Terpisah, Kuasa Hukum Gerakan Masyarakat Menolak Reklamasi (Gema Aksi) Marlaf Sucipto mengatakan sudah mendengar informasi rencana penggarapan kembalu pantai di desa gersik putih tersebut.

Pengacara kondang asal Sumenep ini menegaskan, pihaknya bersama masyarakat tetap bersikukuh akan menyelamatkan pantai tersebut.

"Pada intinya Gema Aksi tetap pada pendiriannya untuk menyelamatkan pantai di Kampung Tapakerbau itu," tegas Marlaf Sucipto.

Menurutnya, para pihak yang mengeklaim sudah memiliki sertifikat hak milik (SHM) itu tidaklah benar adanya.

"Klaim mereka lahan berdasarkan SHM. Itu faktanya pantai, bukan lahan," sebutnya.

Ketua RT Dusun Tapakerbau, Siddiq juga menyampaikan bahwa Kepala Desa (Kades) Gersik Putih, Muhab diduga memberikan ultimatum kepada warga yang menolak penggarapan lahan tersebut.

"Informasi dari warga Gersik Putih menyebutkan bahwa Kades mengimbau agar tidak ada yang mengganggu penggarapan tambak garam.

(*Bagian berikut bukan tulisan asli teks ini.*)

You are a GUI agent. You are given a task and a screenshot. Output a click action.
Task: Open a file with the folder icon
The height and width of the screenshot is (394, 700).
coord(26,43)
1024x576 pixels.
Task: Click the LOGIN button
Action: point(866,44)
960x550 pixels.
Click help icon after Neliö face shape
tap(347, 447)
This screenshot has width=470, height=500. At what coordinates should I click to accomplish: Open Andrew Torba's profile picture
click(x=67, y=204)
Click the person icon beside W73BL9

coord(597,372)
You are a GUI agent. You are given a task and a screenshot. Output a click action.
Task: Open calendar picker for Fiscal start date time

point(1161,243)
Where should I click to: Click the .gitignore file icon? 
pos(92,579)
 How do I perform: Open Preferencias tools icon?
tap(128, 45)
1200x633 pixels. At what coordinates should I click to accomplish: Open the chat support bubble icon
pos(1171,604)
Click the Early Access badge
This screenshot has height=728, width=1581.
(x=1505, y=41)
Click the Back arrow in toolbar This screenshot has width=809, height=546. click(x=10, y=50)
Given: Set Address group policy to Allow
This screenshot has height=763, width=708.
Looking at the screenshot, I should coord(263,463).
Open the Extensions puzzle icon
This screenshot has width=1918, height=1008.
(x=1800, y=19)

Bahkan, ada ancaman siapa pun yang mengganggu akan berurusan dengan hukum," kata Siddiq.

Terkait adanya isu surat dari Lembaga Bantuan Hukum (LBH) yang menyatakan bahwa proyek penggarapan tambak akan dimulai pada 21 Januari 2025. Surat tersebut juga ditembuskan ke 13 pihak terkait.

"Kami bersama warga Tapakerbau tetap pada posisi awal, mempertahankan pantai atau laut yang tersisa," paparnya.

"Laut ini adalah harapan mata pencaharian warga Gersik Putih, khususnya di Kampung Tapakerbau," tutur Siddiq.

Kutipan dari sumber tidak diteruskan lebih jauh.